Your objective> Reproduce all the records word for word. Omit images.

[Extracted records]
----------

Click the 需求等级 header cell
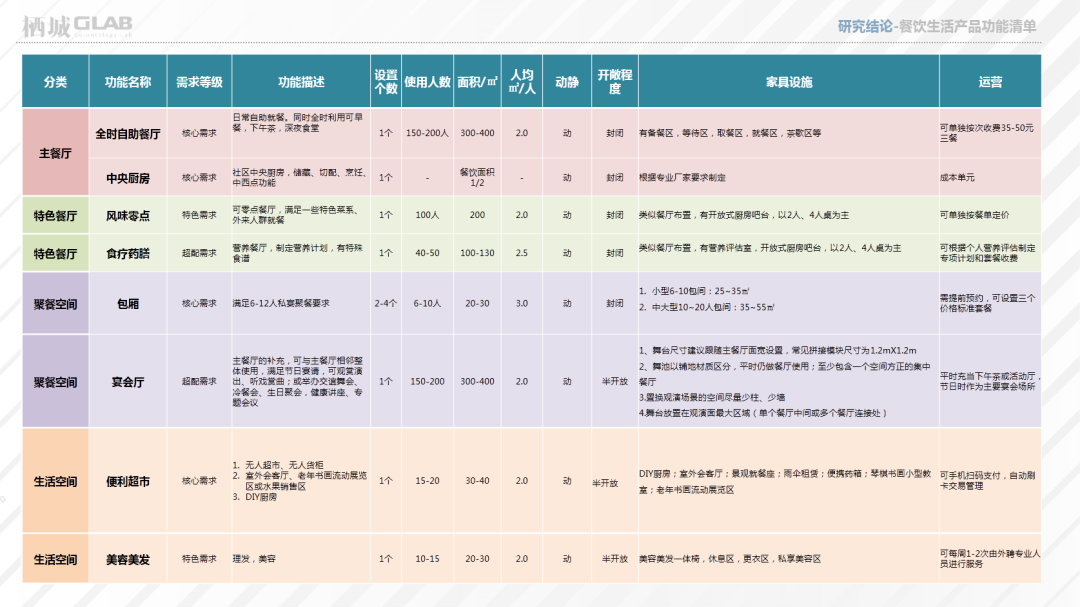199,82
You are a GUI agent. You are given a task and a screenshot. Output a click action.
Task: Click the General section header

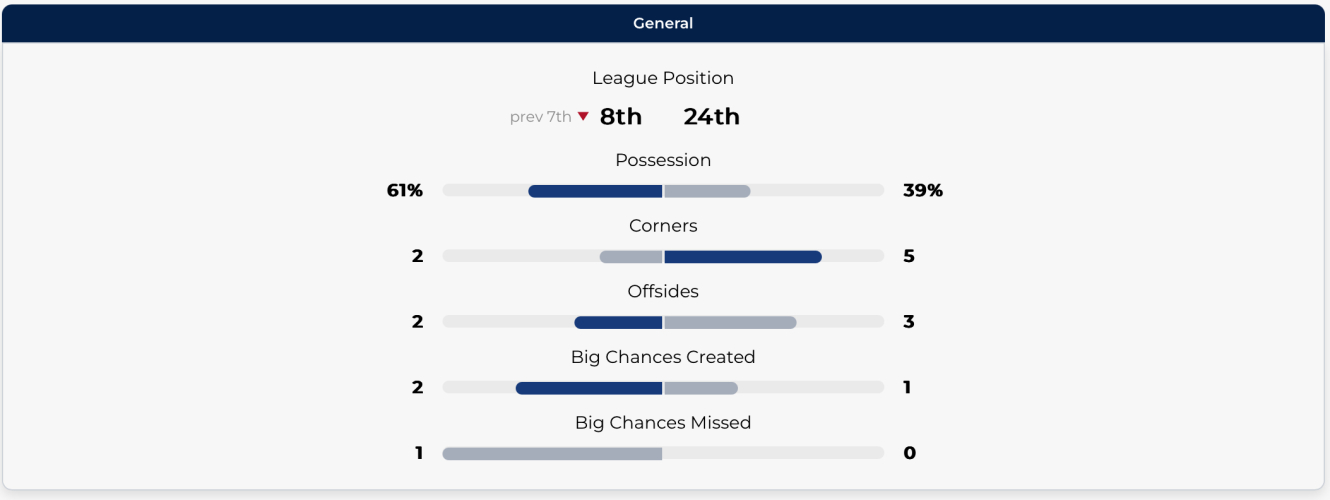coord(663,23)
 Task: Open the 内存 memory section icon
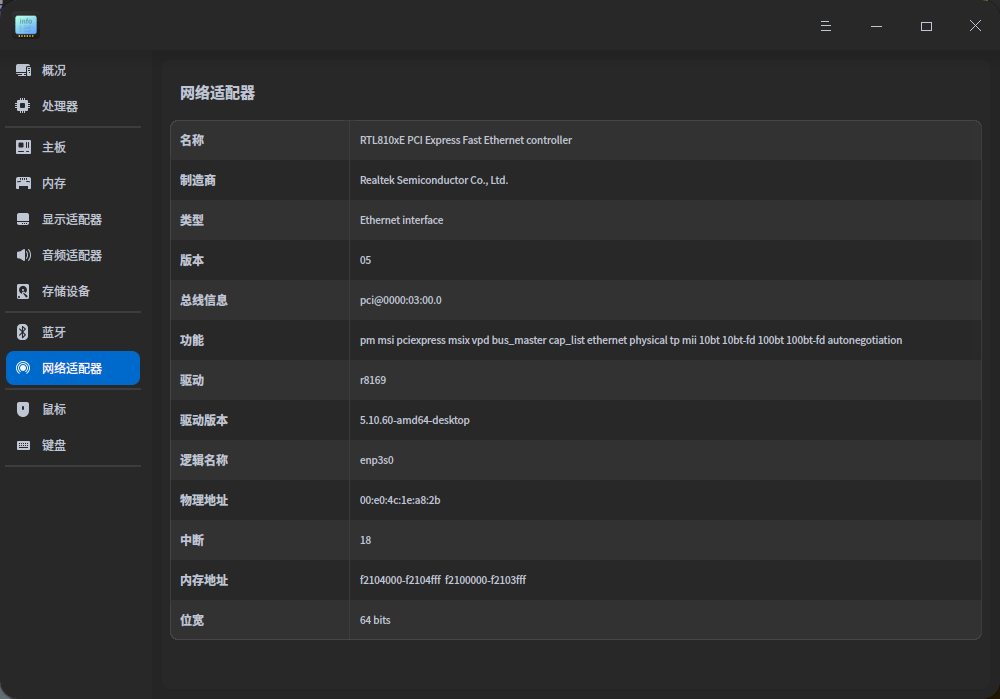pyautogui.click(x=22, y=182)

----------

Solution>
Click the 需求等级 header cell
199,82
You are a GUI agent. You are given a task and a screenshot. Output a click action.
Task: Click the General section header

coord(663,23)
 Task: Open the 内存 memory section icon
pyautogui.click(x=22, y=182)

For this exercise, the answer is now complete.